■ Data for this exercise:
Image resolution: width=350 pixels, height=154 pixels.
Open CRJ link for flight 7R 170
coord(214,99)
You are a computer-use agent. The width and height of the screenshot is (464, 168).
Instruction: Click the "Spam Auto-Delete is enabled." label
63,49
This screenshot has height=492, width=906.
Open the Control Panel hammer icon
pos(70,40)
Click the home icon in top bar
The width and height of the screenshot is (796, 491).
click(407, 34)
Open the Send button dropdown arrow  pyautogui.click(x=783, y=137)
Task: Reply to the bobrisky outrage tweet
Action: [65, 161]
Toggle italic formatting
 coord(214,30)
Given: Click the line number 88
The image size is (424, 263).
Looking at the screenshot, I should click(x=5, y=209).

==

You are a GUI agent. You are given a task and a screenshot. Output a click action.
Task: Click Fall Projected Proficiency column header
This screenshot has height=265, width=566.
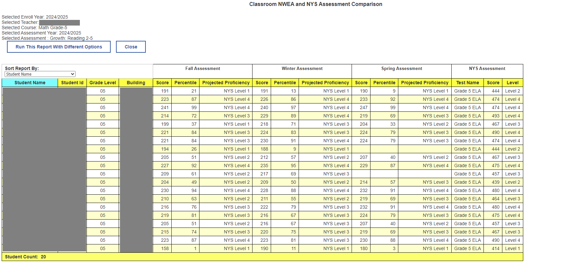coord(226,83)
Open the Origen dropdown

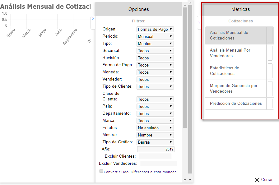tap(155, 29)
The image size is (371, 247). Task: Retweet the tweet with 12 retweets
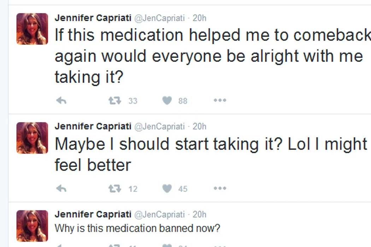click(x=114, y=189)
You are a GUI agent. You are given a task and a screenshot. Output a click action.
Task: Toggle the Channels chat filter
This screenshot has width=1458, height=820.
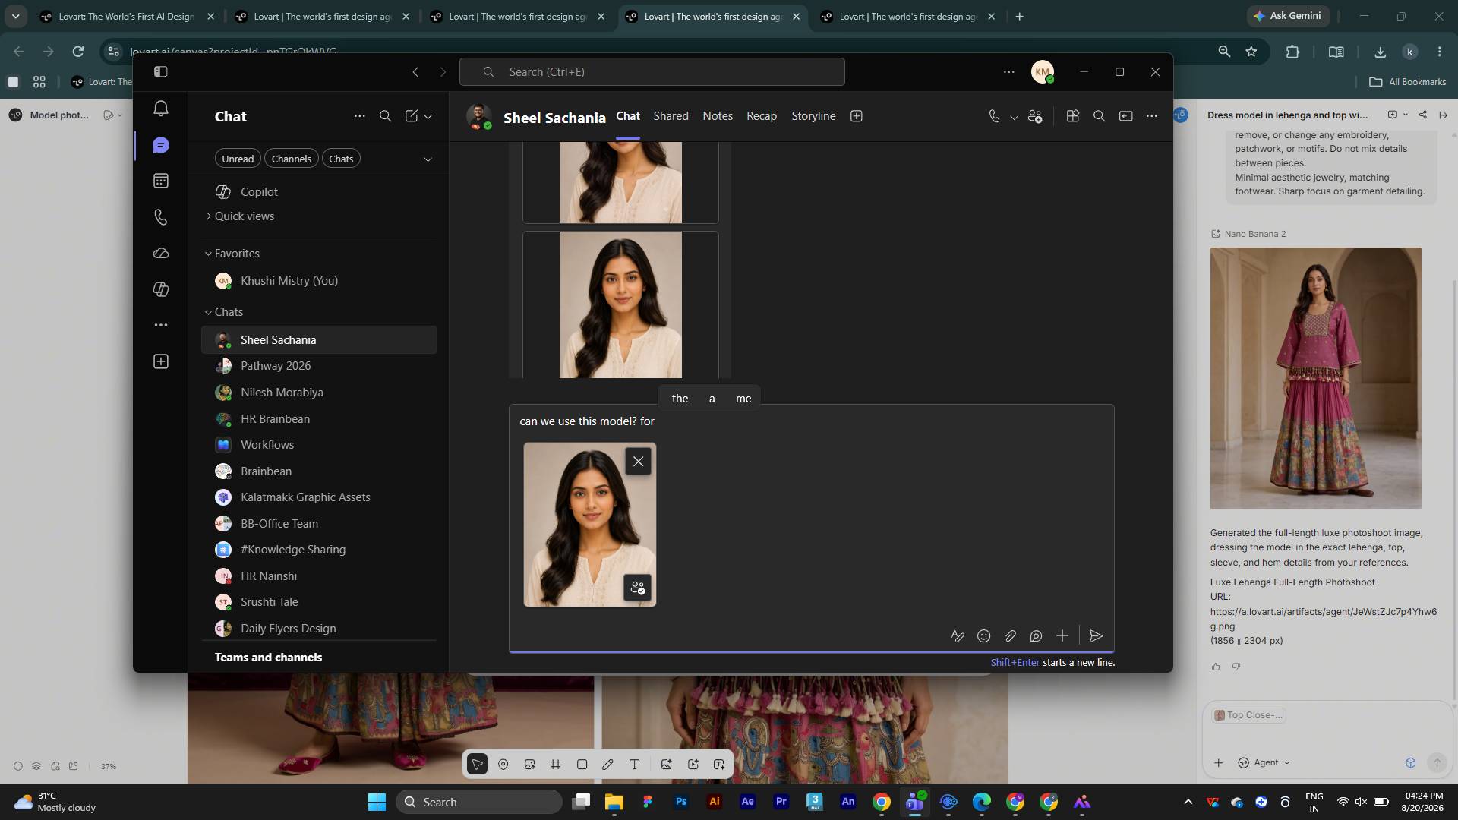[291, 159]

■ What to do: The line above containing "Image resolution: width=350", the line containing "This screenshot has height=492, width=906.", and every line between them are to be transcribed exactly; no other line is wanted.

■ Exercise output:
Image resolution: width=350 pixels, height=154 pixels.
Open CRJ link for flight 7R 170
coord(214,99)
You are a computer-use agent. The width and height of the screenshot is (464, 168).
Instruction: Click the "Spam Auto-Delete is enabled." label
63,49
This screenshot has height=492, width=906.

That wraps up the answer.